If you were to ask any health system executive what the future of health care was in 2019, they would have said telemedicine. And in March of last year, with patients unable to access their physicians because of the quarantine, that shift to telemedicine happened in weeks, not years.
Telemedicine services through health care providers saw an immense peak in use resulting from the COVID-19 pandemic and, while many patients are returning to their physicians, area payers and providers have seen permanent changes in how patients expect care.
“When the pandemic hit, all health care providers were providing telehealth to some degree, but it was a small percentage,” said Jan Bergen, president and CEO of Penn Medicine Lancaster General Health during the Lancaster Chamber’s virtual State of the County event last month. “It gave us the ability to triage what patients needed to be treated virtually and who needed to be seen personally.”
Because of the pandemic, 2020’s telemedicine usage dwarfed 2019’s across hospital systems.
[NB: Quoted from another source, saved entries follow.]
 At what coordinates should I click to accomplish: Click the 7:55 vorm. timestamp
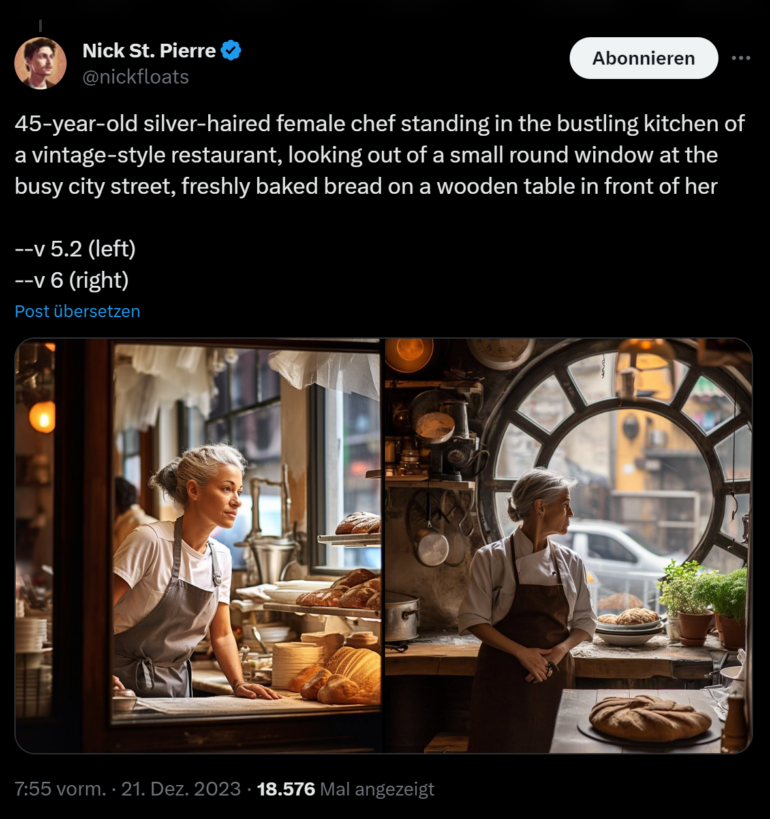(x=60, y=789)
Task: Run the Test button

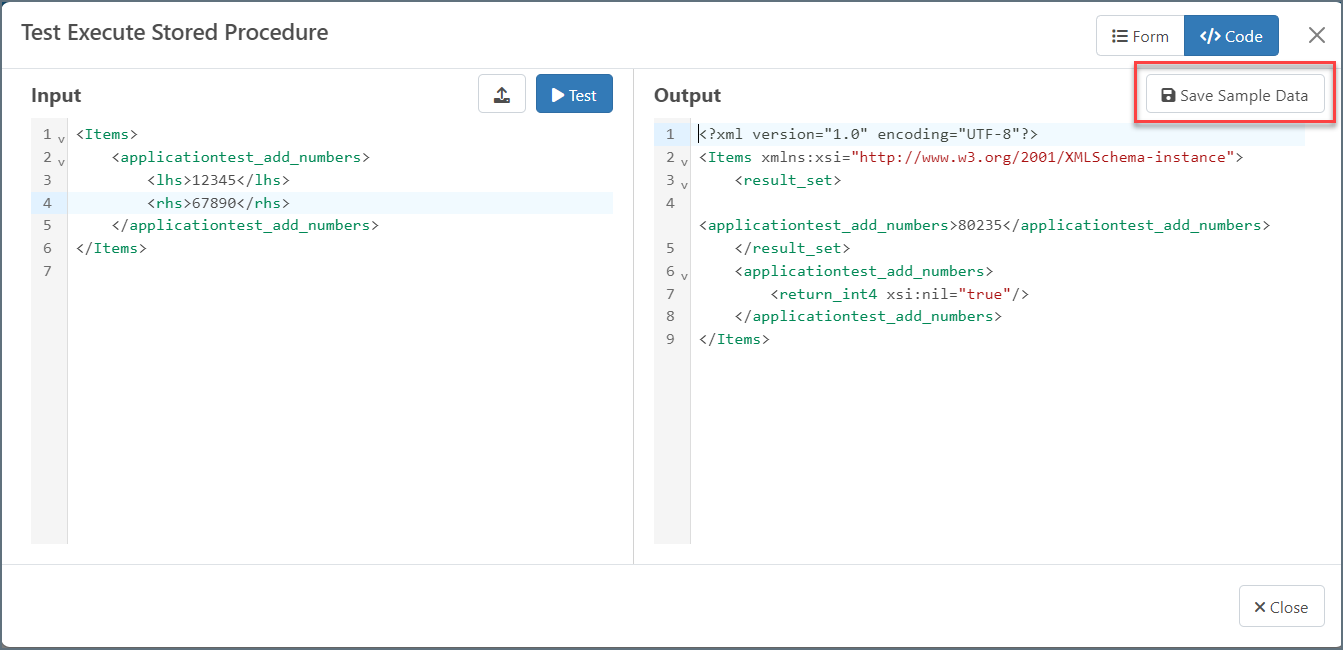Action: click(574, 94)
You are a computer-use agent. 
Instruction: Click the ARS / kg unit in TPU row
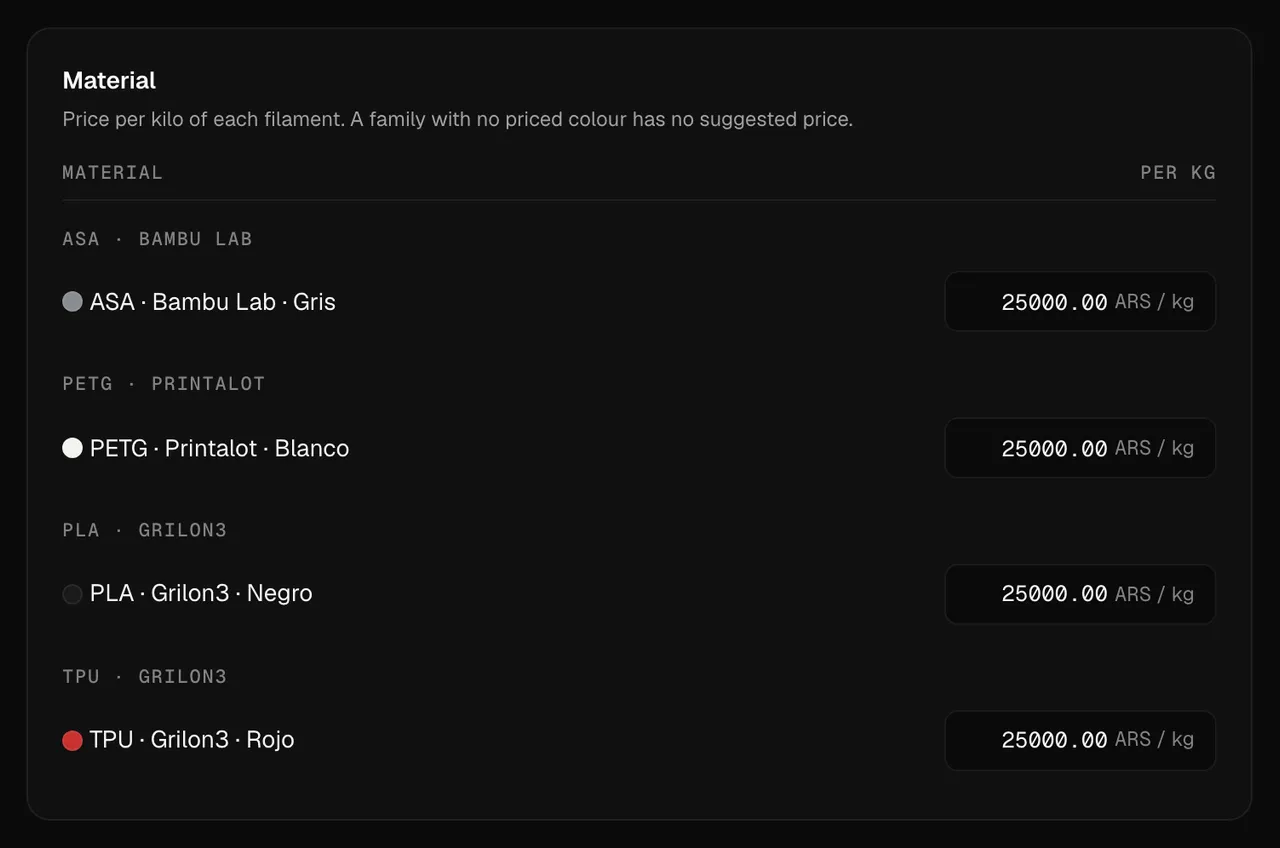coord(1154,739)
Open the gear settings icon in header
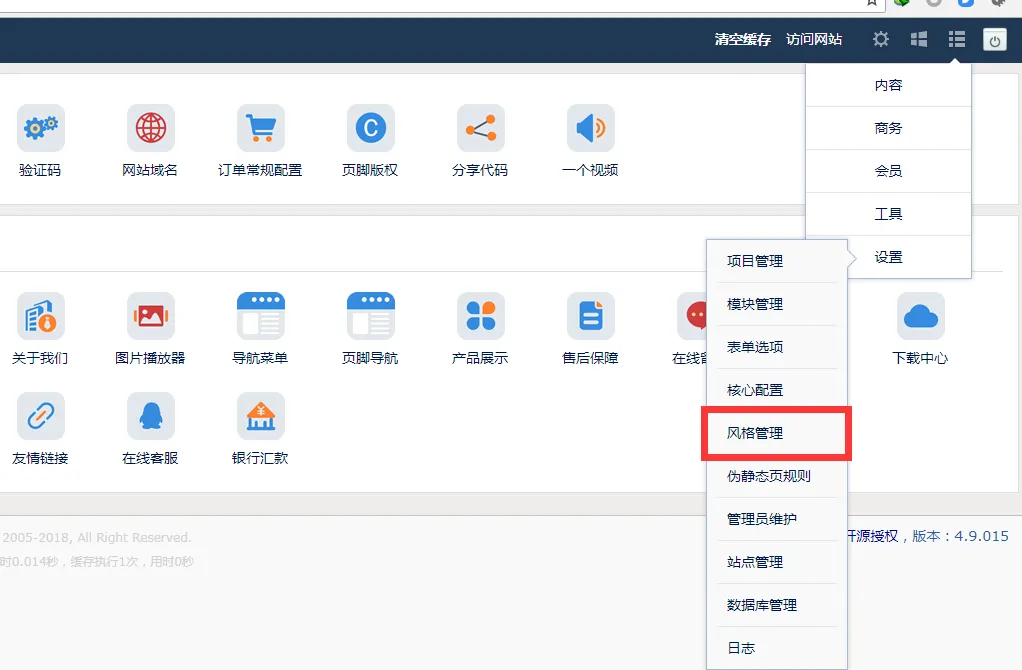This screenshot has width=1022, height=670. click(880, 39)
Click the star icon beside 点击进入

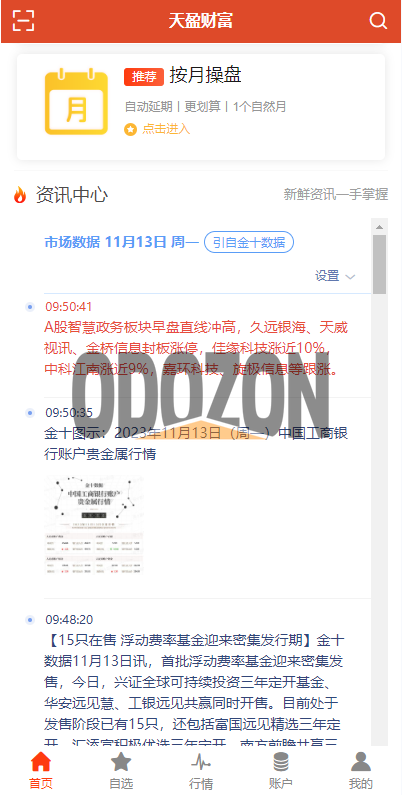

Last year, UPMC’s ambulatory telemedicine visits grew from about 250 a day in February 2020 to 15,000 by mid-April, said Dr. John Goldman, vice president of medical affairs at UPMC Pinnacle and infectious disease specialist.
“It’s since come down from that peak as more patients began to return to in-person clinical visits in our clean, safe hospitals, but today we still average about 6,500 telemedicine visits each day,” said Goldman.
Goldman added that improved telehealth services also means that patients have easier access to leading experts outside of the region, even if they are in an inpatient facility.
York-based WellSpan Health, which had already invested in telehealth products such as virtual urgent, primary and specialty care, and its MadelineRx online birth control solution, did more than 545,000 telehealth visits in 2020 as it expanded its services.
Dr. Roxanna Gapstur, president and CEO of WellSpan Health, said the patients ranged from newborns to the elderly, with 20% scheduled by patients over 60.
Penn State Health had also introduced telemedicine services prior to the pandemic but had focused on ALS care and urgent care through Penn State Health On Demand. In 2020, the Hershey-based health system saw its telehealth usage expand by 2,200%.
“We onboarded across our health system over 4,600 providers and staff,” said Chris LaCoe, vice president of virtual health at Penn State Health. “We enrolled around 60,000 patients and we really saw a massive uptick in our scheduled visits, our urgent care visits as well as some of the COVID screenings and testing that we had out there in the consumer space.”
Hospital systems in the region were already using video conferencing software between doctors and patients, and many health insurers already offered telehealth benefits prior to the pandemic. But reimbursements from third party payers, particularly Medicare and Medicaid, were much less than they would be in an in-person doctor’s visit if they were reimbursed at all.
The changes started when the Centers for Medicare & Medical Services, a federal agency that oversees Medicare and Medicaid programs across the country, introduced leniencies on HIPPA requirements on video software and broadened access to Medicare telehealth services. Third party payers followed suit by expanding their telehealth service coverage, offering advanced payments to independent health care providers and waiving fees for members using virtual care.
Pittsburgh-based Highmark Health saw its members use telehealth services 3,400% more than they did in 2019 with over 3.4 million telehealth services being accessed.
Both Highmark and Harrisburg-based Capital BlueCross waived deductibles, coinsurance and copayments, also known as cost shares, for outpatient virtual visits last year and into 2021
“Early on, we realized the financial toll the pandemic was taking on those we serve, so we acted quickly to waive member cost shares,” said Jerry Reimenschneider, senior public relations specialist at Capital BlueCross. “We also recognized the economic strain the pandemic was placing on providers, and acted to ease that strain. During the public health emergency, we’re paying providers the same rate for telehealth visits that we would for in-person visits.”
At Capital BlueCross, virtual visits through network providers grew from 22% of the insurer’s telehealth claims in 2019 to 81% last year. Capital BlueCross saw its largest surge between March and May, but the increase was largely sustained throughout 2020, Reimenschneider said.
Here to stay
The region’s health care experts expect the changes in telehealth to stay to some degree. Dr. David Webster, executive medical director at Highmark, said that telehealth as an option to access care is here to stay.
“Behavioral health will likely be continued to be delivered via telehealth as there is rarely a need for a physical exam among other advantages of telehealth,” Webster said. “There will likely be some chronic disease management and urgent care among other services that will continue to be delivered through telehealth based on patient preference and if their clinicians continue to offer telehealth services.”
The problems of such a quick switch to telehealth were evident early on in the process according to LaCoe, who said that Penn State Health did not have the robust infrastructure that it does now and between that and the stress quarantining had on internet service, the first month of telehealth services was not devoid of issues.
While there will still be work needed to better integrate telehealth among providers and patients, LaCoe said that he doesn’t see telehealth services dialing back after the pandemic.
“If traditional health systems aren’t able to provide this service, there will be other groups out there that are willing to,” he said.